There are several components are within this diagram.

  1. Top Module: Top module consists of the test class, DUT and interface. It consists of all verification components and any assertion are passed in top module of the design.
  2. UVM_Test:The UVM Test is the top-level UVM Component in the UVM Testbench. .Test contains environment and other configuration properties. Test is written by extending uvm_test.
  3. UVM_Environment: UVM_Environment consist of UVM Agents, UVM Scoreboards, or even other UVM Environments.

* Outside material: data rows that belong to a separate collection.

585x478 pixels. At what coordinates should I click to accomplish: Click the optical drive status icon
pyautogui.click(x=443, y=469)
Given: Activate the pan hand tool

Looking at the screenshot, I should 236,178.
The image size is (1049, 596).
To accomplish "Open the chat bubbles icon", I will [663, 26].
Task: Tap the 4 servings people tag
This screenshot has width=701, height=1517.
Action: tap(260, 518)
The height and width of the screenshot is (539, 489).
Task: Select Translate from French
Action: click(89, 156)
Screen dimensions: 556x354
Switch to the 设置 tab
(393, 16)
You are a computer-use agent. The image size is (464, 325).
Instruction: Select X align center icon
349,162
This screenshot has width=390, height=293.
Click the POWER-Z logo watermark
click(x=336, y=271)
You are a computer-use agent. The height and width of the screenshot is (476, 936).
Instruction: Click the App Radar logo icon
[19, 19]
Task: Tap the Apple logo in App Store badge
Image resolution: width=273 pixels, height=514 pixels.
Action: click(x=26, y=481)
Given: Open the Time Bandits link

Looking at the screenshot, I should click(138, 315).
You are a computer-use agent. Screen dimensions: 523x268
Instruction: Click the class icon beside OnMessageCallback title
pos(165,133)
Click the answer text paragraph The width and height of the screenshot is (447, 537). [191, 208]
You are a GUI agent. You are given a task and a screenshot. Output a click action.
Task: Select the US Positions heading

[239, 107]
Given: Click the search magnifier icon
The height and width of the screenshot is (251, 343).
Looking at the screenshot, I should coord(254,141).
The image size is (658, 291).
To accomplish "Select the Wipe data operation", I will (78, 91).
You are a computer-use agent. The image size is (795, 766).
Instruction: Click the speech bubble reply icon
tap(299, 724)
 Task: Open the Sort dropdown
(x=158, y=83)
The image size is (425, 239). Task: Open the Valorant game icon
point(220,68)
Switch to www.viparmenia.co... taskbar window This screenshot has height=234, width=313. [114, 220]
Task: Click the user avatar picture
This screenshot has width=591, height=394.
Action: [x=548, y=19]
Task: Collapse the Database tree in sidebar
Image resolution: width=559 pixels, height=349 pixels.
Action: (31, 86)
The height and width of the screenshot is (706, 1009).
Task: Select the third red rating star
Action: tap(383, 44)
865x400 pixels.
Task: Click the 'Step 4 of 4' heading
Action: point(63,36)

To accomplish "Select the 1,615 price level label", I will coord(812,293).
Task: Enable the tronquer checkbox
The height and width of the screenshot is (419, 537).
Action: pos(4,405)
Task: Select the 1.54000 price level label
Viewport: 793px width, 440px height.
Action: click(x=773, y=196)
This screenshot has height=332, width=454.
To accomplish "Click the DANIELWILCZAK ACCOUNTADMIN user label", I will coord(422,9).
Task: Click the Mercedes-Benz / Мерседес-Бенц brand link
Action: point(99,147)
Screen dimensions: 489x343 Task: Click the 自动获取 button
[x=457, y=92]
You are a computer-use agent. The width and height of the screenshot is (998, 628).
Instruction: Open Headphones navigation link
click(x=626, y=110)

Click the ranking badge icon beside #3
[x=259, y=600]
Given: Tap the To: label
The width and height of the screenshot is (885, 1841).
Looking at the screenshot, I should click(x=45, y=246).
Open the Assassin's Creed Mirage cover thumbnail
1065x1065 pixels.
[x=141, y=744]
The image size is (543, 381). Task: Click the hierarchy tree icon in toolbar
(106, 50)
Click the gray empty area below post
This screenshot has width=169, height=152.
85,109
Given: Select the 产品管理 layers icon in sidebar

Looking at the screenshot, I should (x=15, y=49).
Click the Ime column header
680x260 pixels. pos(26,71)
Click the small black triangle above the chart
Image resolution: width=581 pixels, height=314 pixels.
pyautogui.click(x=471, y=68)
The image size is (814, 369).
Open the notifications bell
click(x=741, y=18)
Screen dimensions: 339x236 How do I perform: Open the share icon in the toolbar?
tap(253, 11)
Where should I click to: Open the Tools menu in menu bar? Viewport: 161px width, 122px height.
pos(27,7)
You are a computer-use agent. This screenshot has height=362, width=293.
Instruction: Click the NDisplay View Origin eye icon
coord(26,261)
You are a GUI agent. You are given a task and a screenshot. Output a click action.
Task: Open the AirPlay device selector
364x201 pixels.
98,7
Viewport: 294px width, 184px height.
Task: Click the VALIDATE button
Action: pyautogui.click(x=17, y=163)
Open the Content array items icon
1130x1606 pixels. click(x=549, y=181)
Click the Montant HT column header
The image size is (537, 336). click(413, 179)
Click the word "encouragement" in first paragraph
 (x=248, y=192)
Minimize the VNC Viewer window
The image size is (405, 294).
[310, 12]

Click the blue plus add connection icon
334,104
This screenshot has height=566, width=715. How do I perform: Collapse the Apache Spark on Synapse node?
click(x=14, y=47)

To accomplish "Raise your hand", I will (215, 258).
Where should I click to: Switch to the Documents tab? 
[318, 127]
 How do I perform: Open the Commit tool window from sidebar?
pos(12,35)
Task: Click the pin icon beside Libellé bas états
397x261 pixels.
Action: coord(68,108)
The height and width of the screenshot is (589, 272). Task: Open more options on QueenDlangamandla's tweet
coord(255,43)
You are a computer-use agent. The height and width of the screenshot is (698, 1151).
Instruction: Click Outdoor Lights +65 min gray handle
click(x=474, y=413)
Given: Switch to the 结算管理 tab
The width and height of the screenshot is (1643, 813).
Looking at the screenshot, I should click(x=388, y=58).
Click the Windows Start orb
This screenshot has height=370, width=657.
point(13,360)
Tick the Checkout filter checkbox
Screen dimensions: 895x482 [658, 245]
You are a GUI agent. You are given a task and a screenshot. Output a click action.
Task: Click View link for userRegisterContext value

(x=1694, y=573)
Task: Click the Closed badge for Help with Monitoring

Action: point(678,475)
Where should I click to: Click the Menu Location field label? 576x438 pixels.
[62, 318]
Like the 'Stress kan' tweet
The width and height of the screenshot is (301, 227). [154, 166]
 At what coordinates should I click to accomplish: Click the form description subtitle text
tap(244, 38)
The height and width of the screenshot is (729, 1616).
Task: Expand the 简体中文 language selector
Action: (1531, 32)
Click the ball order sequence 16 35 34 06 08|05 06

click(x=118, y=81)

The top-level UVM Environment encapsulates all the verification components targeting the DUT.Environment is written by extending uvm_env.
  4. UVM Agent: Agent is a top class that encapsulates driver, sequencer and monitor in general.The UVM Agent is a hierarchical component that groups together other verification components that are dealing with a specific DUT interface.
  5. UVM_Sequencer: Sequencer generates data transactions to driver.The sequencer govern the flow of request and response sequence items between sequence and the driver via TLM ports.Sequencer is written by extending the uvm_sequencer.
  6. UVM Sequence: A UVM Sequence is an object that contains a behavior for generating stimulus. Sequences make the main stimuli for verification. Sequence send data items to sequencer that are created either with constrained random or directed data. Sequence is written by extending the uvm_sequence.
  7. UVM Driver: UVM driver is an active component that drive signals to the interface of the design. Transaction level objects are obtained from the Sequencer and the UVM driver drives them to the DUT through an interface handle. Driver is written by extending the uvm_driver.
  8. UVM Monitor: UVM monitor captures signals from the design interface and translate it into transaction level data objects. Active monitor that is present in active agent captures inputs of the design via interface handle and send the packets to scoreboard via analysis ports. Passive monitor captures output of the design via interface handle and send to scoreboard via analysis port. Uvm monitor is written by extending uvm_monitor.
  9. UVM_Scoreboard: The UVM Scoreboard’s main function is to check the behavior of a certain DUT. The UVM Scoreboard usually receives transactions carrying inputs and outputs of the DUT through UVM Agent analysis ports. Scoreboard is written by extending uvm_scoreboard. Active agent and Passive agents are connected to scoreboard via TLM analysis ports and the design functionality and correctness is checked within the scoreboard.